──────── DATASET RECORDS

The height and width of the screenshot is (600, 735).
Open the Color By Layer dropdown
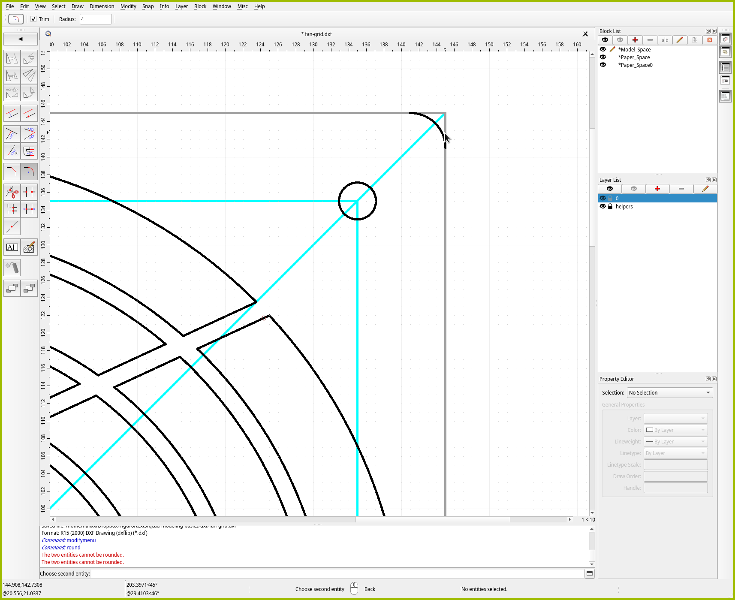click(675, 430)
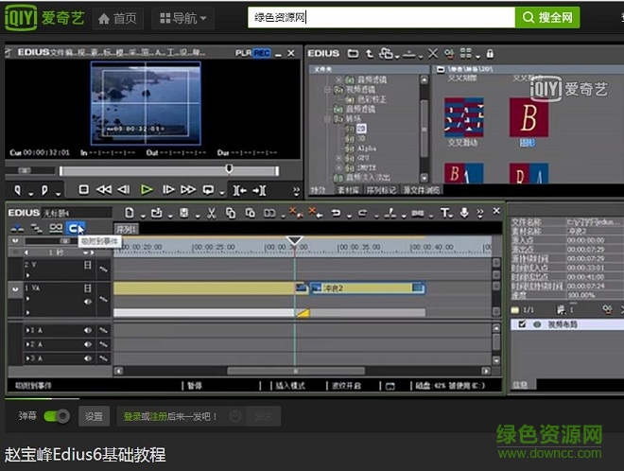Click the Rewind button in the player
Screen dimensions: 624x471
[x=105, y=189]
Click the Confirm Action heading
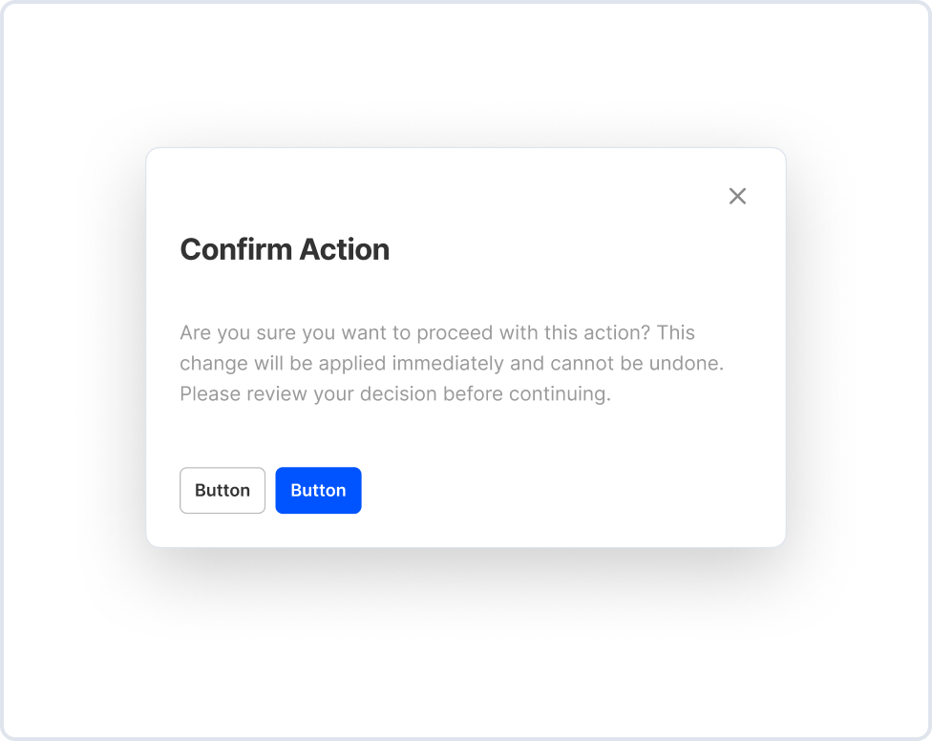The image size is (932, 741). 285,249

────────────────

> _HOW TO COMPLETE THIS TASK_
Please give again only those lines that run from the one containing "Open the Color By Layer dropdown" through the final line of the listing, both included, exactly as written and without pictures.

> _WRITTEN RESPONSE_
Open the Color By Layer dropdown
click(675, 430)
Click the Rewind button in the player
Screen dimensions: 624x471
[x=105, y=189]
Click the Confirm Action heading
The image size is (932, 741). 285,249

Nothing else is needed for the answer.